Но вот есть предчувствие, что скоро всё разрешится. Мы движемся с тобою, Сорокин, по трассе, и иного пути у нас нет. Машин тоже нет, потому что разве ж это трасса — дорога узкая до какой-то деревни, где нас должны ждать они. Сколько км до деревни, Сорокин? А, нехай, к утру дойдём.
Этот дом полон людьми, и все они играют друг с другом в игры. Может, они и не согласятся, что это так, но мне-то с моей антресоли видней: мой дом полон детьми, и все они играют в любовь.

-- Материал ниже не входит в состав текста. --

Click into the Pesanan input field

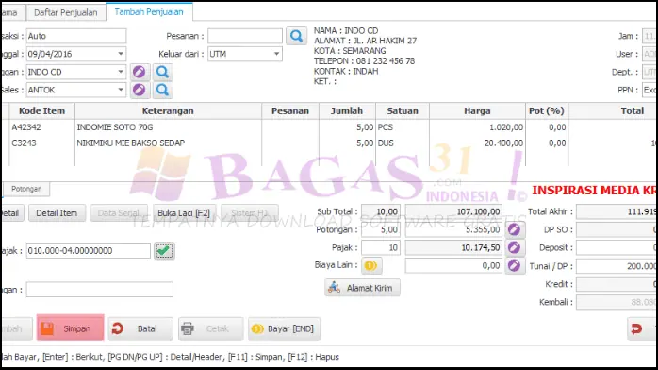point(245,36)
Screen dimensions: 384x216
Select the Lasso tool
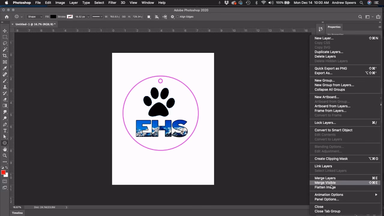coord(5,43)
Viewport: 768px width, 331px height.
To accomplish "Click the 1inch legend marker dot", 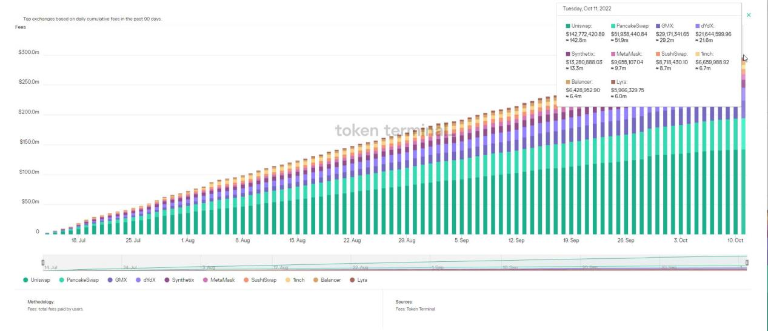I will pyautogui.click(x=287, y=280).
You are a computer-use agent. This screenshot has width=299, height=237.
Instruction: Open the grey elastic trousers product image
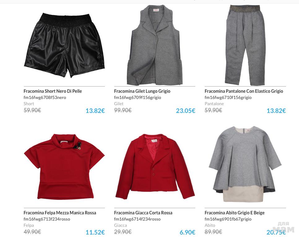coord(245,45)
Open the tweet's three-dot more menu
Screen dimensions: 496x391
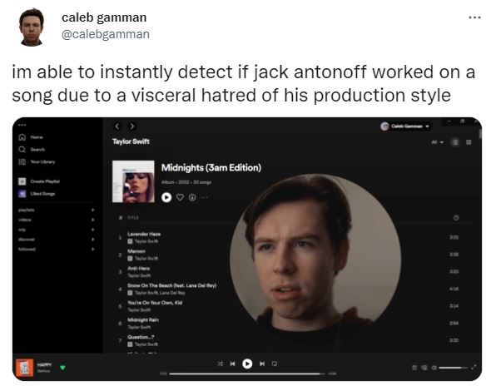pos(474,17)
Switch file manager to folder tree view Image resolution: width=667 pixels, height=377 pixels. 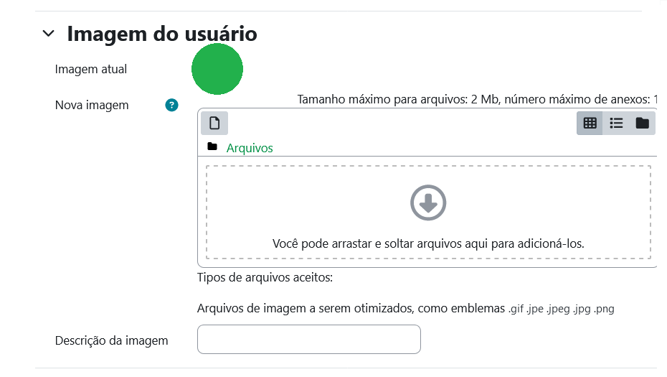tap(642, 123)
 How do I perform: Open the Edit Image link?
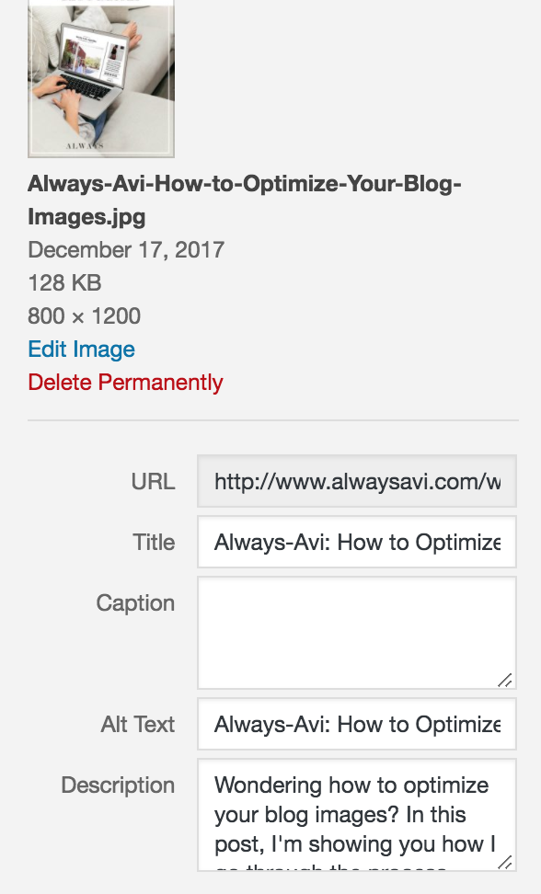pyautogui.click(x=82, y=349)
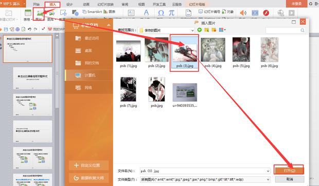Insert a symbol with the Omega icon

tap(161, 13)
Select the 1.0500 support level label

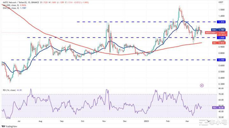221,38
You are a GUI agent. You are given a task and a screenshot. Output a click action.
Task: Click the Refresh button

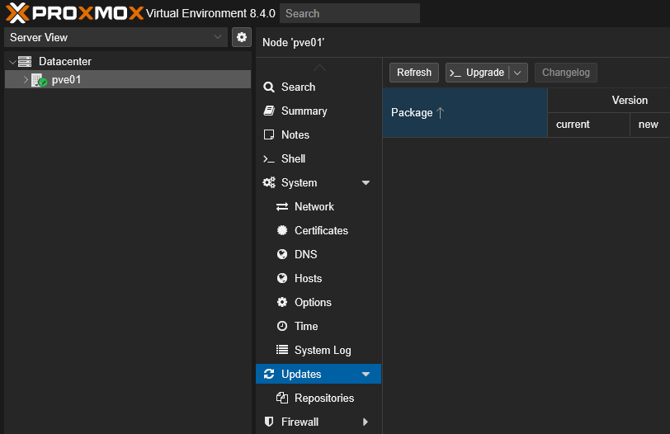pos(414,73)
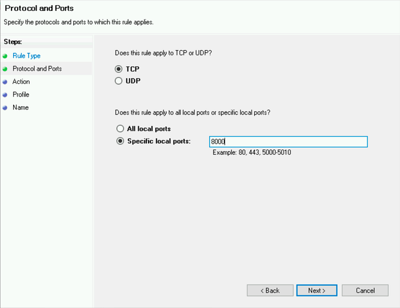Click the green bullet beside Protocol and Ports step

click(5, 69)
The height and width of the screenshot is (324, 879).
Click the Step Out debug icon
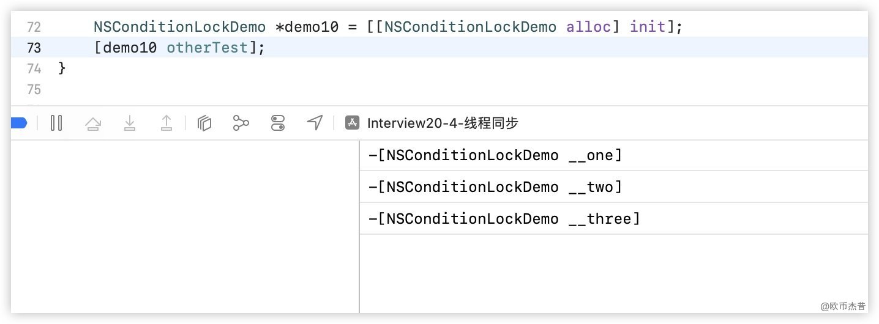coord(166,124)
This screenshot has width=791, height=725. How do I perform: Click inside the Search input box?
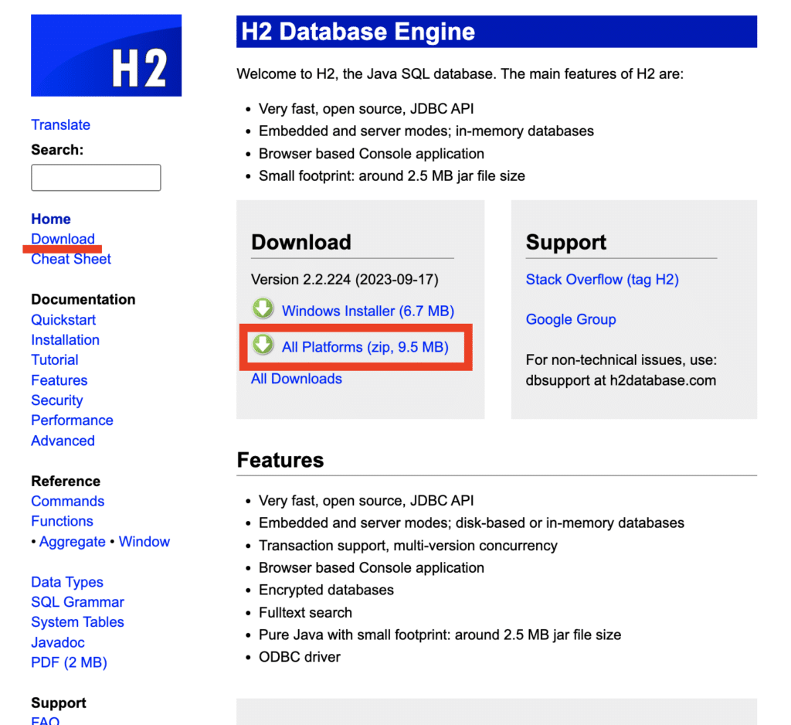(x=95, y=178)
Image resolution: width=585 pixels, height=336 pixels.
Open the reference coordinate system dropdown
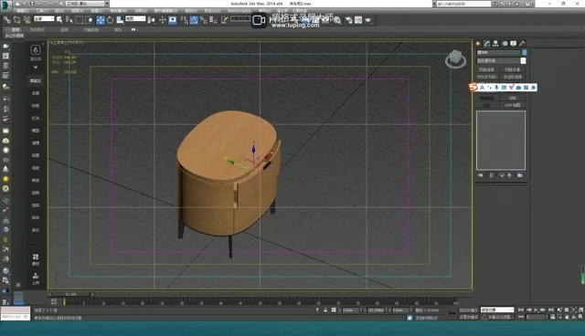pos(135,18)
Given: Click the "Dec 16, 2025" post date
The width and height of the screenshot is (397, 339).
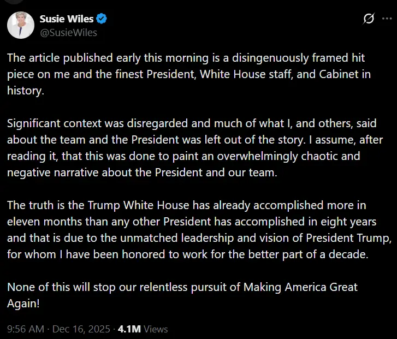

Всё началось с Ленки. Ох, эта Ленка, белоголовая, белобровая, зеленоглазая и смелая, как чёрт, Ленка принесла с собой на Якиманку бациллу мартовского безумия. Недаром сказал о ней коммунское наше пугало, дед Артемий, вечный сидень на кухне у батареи центрального отопления. Он сказал, стоило ей только появиться у нас:
— Бес в вас, девонька.
— Круто, — ответила ему Ленка.
Бывают такие вещи, разум над которыми бессилен. Так бессилен он понять, что столкнуло нас с ней, двух непохожих, Мелкую — меня и Ленку. Но мы столкнулись, было это в метро, где она стояла на раздаче листовок, а я летела по маршруту, одному из вечных своих маршрутов, что, начавшись в одной точке, непременно туда же вернутся и не раз. Так и было, и мы сталкивались с Ленкой снова и снова, раз двадцать, пока, наконец, смех не стал брызгать у обеих из глаз. Знакомство было естественно.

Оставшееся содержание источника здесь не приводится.